## Task instructions
Which lines of the data below contain the string "accomplish", with case taken into account? Copy each of those lines in full.

## Input for this task

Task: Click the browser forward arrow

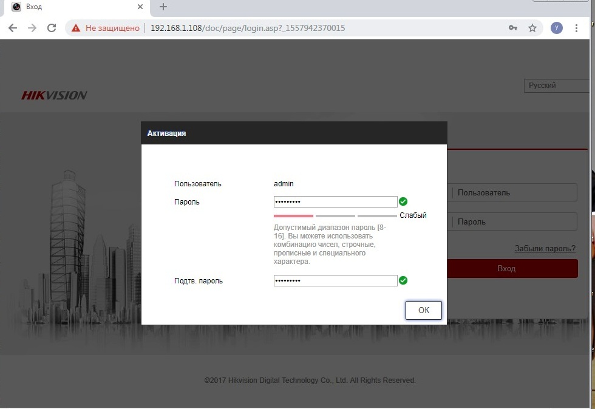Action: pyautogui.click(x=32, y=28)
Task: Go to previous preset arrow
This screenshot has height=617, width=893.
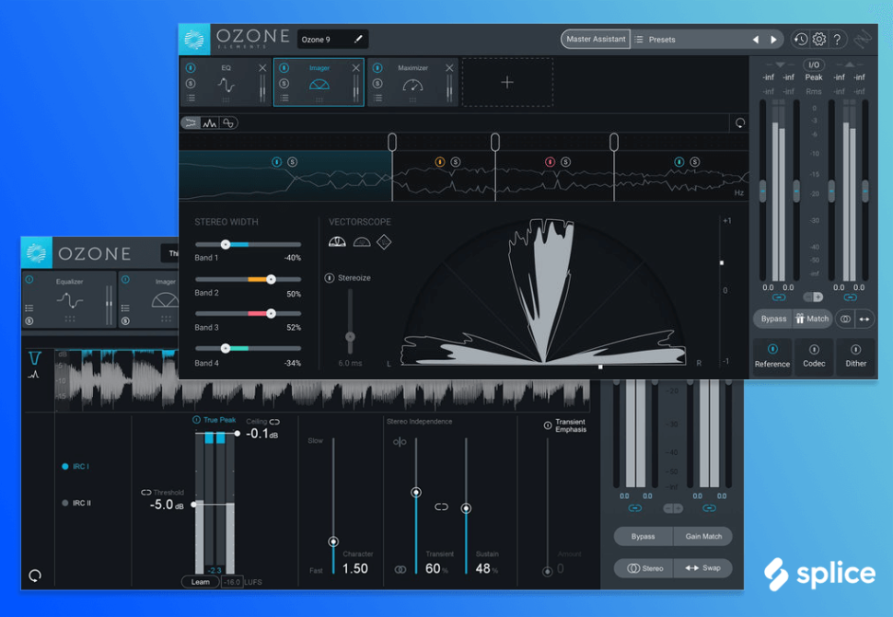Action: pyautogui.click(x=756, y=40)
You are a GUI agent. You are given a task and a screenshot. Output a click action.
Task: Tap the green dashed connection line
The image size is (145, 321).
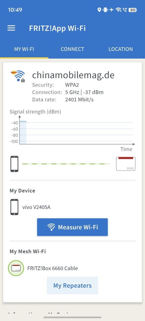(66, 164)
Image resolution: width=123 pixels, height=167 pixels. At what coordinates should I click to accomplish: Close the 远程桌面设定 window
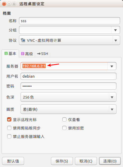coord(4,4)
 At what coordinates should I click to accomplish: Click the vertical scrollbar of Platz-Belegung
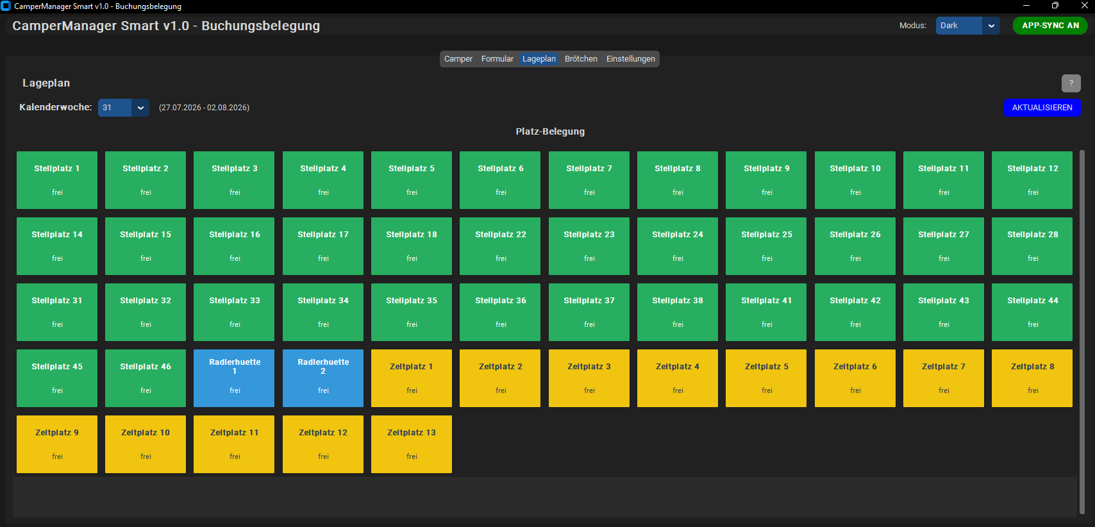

---

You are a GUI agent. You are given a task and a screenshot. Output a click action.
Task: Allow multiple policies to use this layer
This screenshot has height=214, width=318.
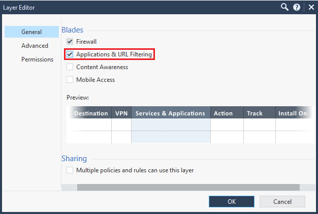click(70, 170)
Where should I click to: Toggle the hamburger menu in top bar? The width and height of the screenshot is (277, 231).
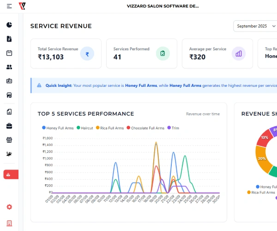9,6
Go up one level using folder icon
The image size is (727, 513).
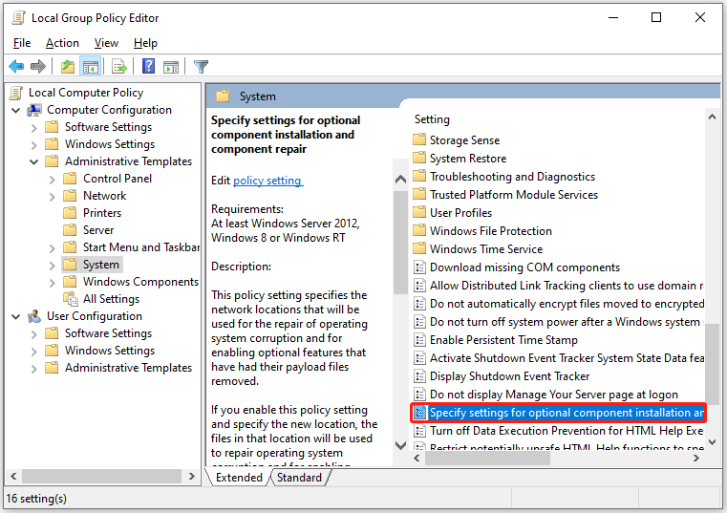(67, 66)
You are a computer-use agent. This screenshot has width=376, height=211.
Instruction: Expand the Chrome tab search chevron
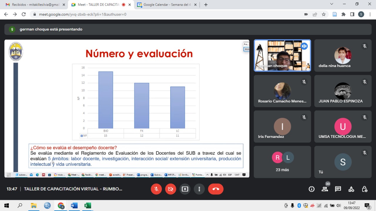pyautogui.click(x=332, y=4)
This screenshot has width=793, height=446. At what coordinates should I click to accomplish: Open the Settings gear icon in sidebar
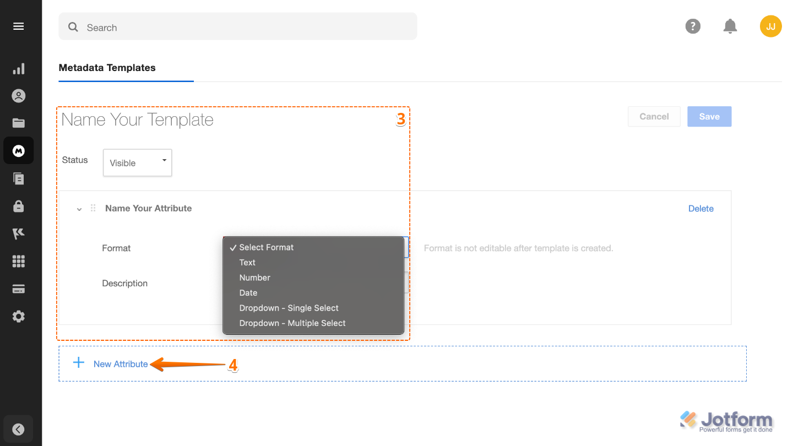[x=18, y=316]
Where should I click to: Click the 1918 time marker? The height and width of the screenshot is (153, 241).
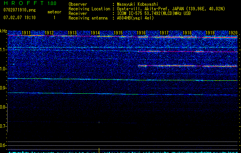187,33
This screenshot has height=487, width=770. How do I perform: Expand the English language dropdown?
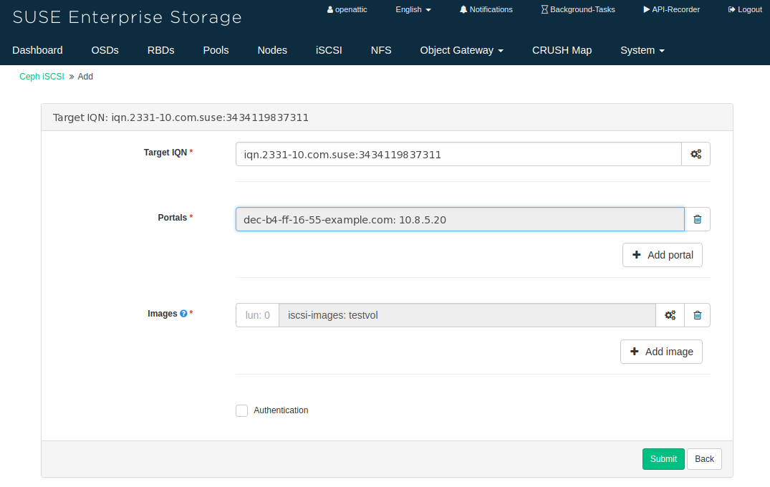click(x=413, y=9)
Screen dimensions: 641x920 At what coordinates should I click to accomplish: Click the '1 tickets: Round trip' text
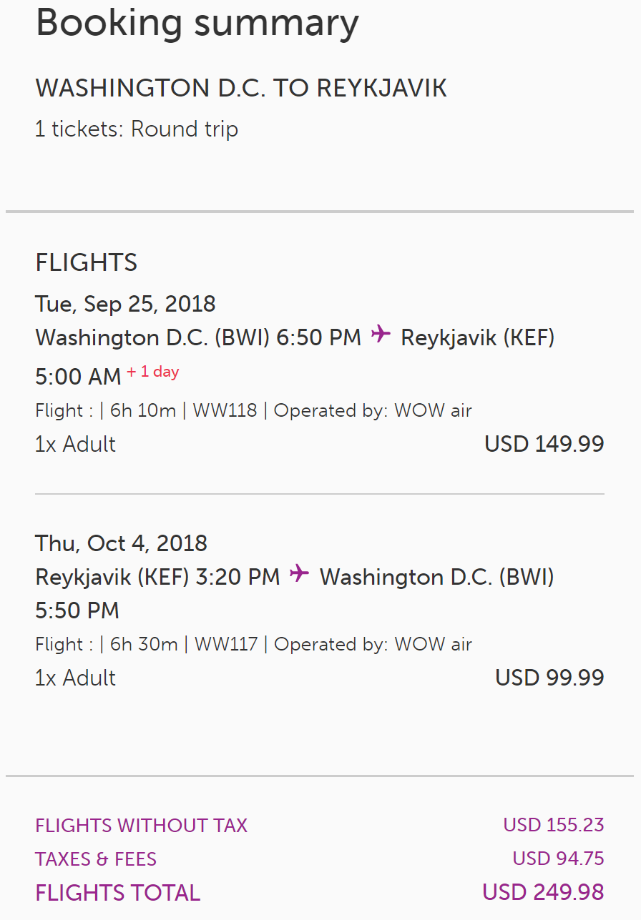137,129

## Answer in full
Image resolution: width=123 pixels, height=167 pixels. At what coordinates should I click to accomplish: Close the 远程桌面设定 window
 At what coordinates should I click to accomplish: Click the vertical scrollbar of Platz-Belegung
This screenshot has width=793, height=446. At what coordinates should I click to accomplish: Open the Settings gear icon in sidebar
Screen dimensions: 641x920 At what coordinates should I click to accomplish: Click the '1 tickets: Round trip' text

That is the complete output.